**Selected excerpt**
BEGIN
A trick happened midway in round six, when Uchiyama set him up with some feints, and then exploded a devastating right the face of the fading Venezuelan. Down he went. He was flat on his stomach but barely pulled himself up. His damage was so apparently heavy that the referee who tolled the mandatory eight didn’t allow him to continue fighting. It’s a good decision. Granados had no more left to go on.
Prior to the stoppage, the judges had tallied as follows: Pinit Prayadsab (Thailand) 50-45; judges Derek Milham (Australia) and Raul Caiz Jr. (US) both 49-46, all for the triumphant champ.
It was Uchiyama that halted a fistic avalanche as WBC bantam champ Hozumi Hasegawa and WBA super-fly titlist Nobuo Nashiro had yielded the belt in succession. The least bruised champ Uchiyama said, “I thought I might be able to finish him after the eighth, so it came a little earlier. In this first defense I felt more mental pressure than in my title-winning bout against Salgado. But I’m happy to dedicate this victory to my supporters and fans.”
Asked about his second defense, Uchiyama, the unbeaten champ, mentioned a possibility of facing WBA interim champ Jorge Solis or ex-WBA kingpin Jorge Linares, each of whom seems a tough opposition. Uchiyama is a good champ with speed, power and skills, plus good chin. But either Solis or Linares may be a hard wall for him to cross over.
It was held in his native Saitama prefecture, so we saw the well-packed crowd of some 6,000, all of whom appreciated Uchiyama’s spectacular finish and burst into joy.
After displaying a fine victory, Uchiyama was invited to the TV seat along with his 58-year-old mother Momoyo. It might be the first time in our broadcasting history. His father Yukio, then 58, passed away of cancer four years ago. Tonight Uchiyama, a modest and soft-speaking athlete, became a good son to her mom as well as to our fistic fraternity, which was greatly relieved to see the world-title-losing avalanche cease.
Promoter: Watanabe Promotions in association with Teiken Promotions.
END
**Record set**
BEGIN
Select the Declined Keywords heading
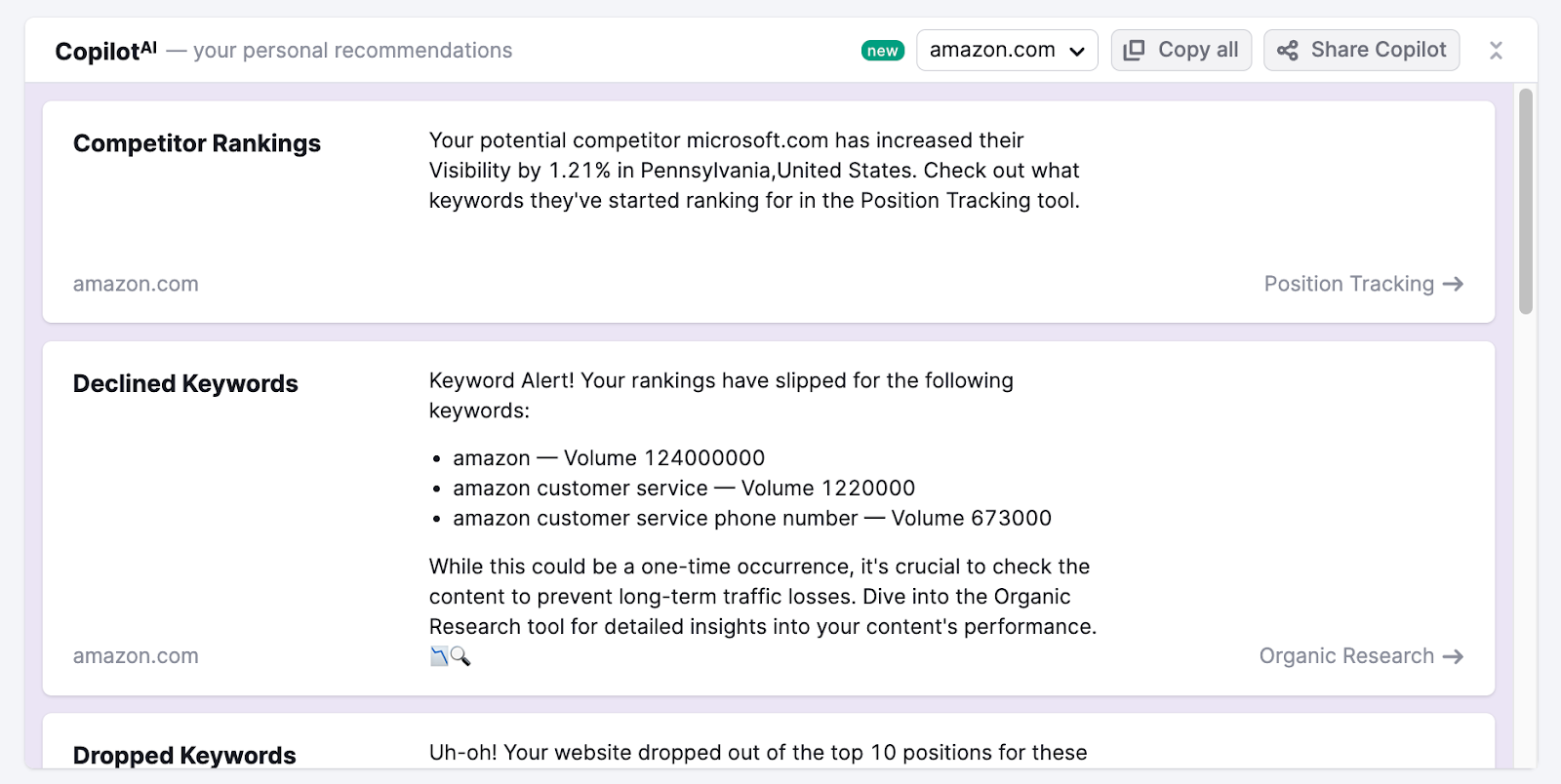This screenshot has width=1561, height=784. point(184,383)
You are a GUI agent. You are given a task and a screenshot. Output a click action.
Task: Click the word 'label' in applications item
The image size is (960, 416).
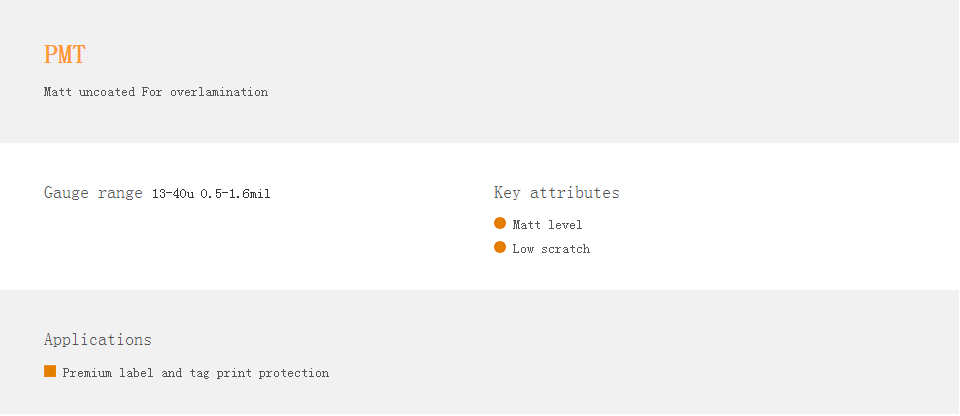[137, 373]
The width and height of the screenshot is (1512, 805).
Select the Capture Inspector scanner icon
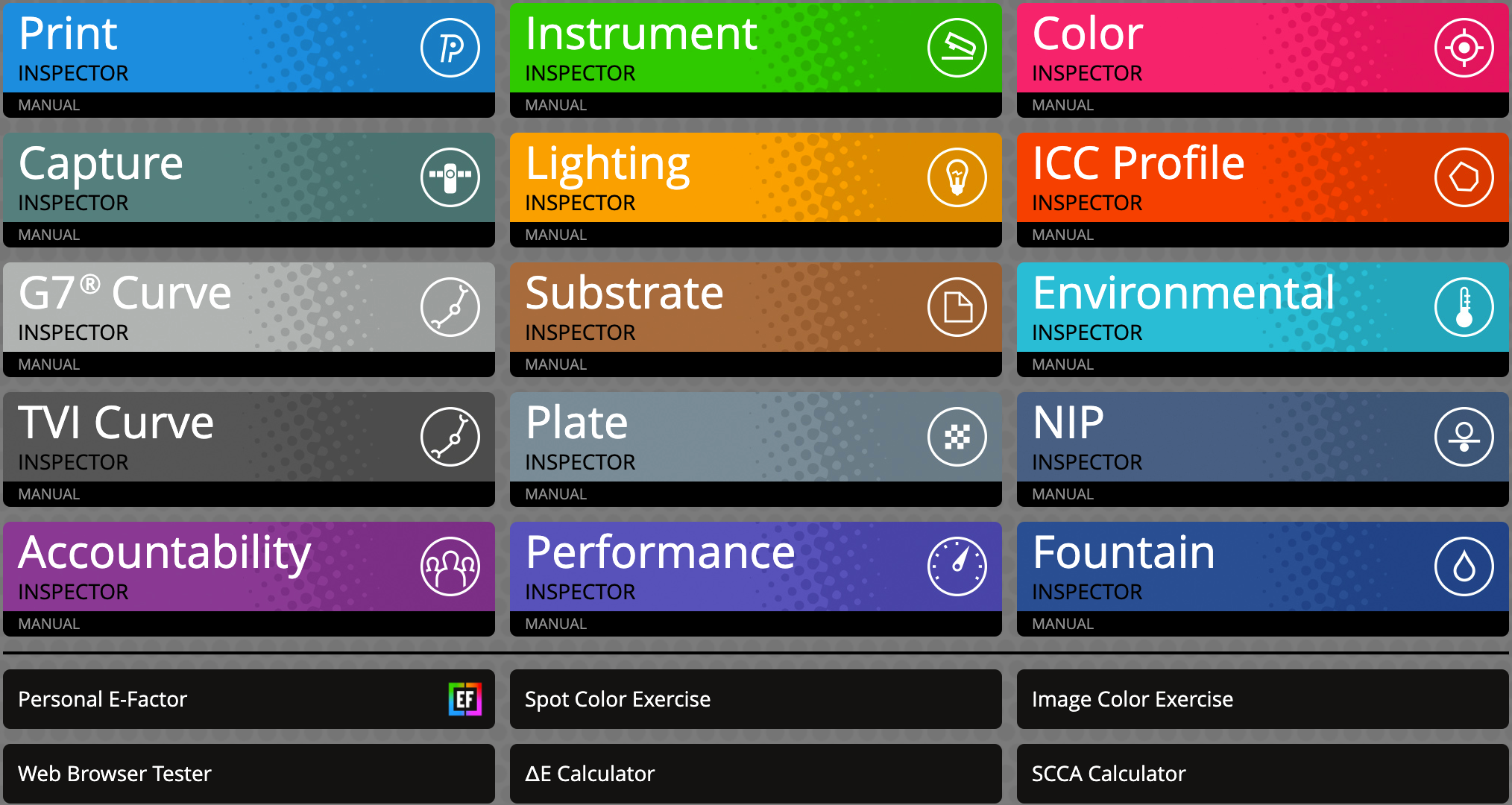(450, 177)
END
**Prompt**
List every judge named in the fight report above, giving each judge's country and scorecard.

**Response area**
- Pinit Prayadsab (Thailand): 50-45
- Derek Milham (Australia): 49-46
- Raul Caiz Jr. (US): 49-46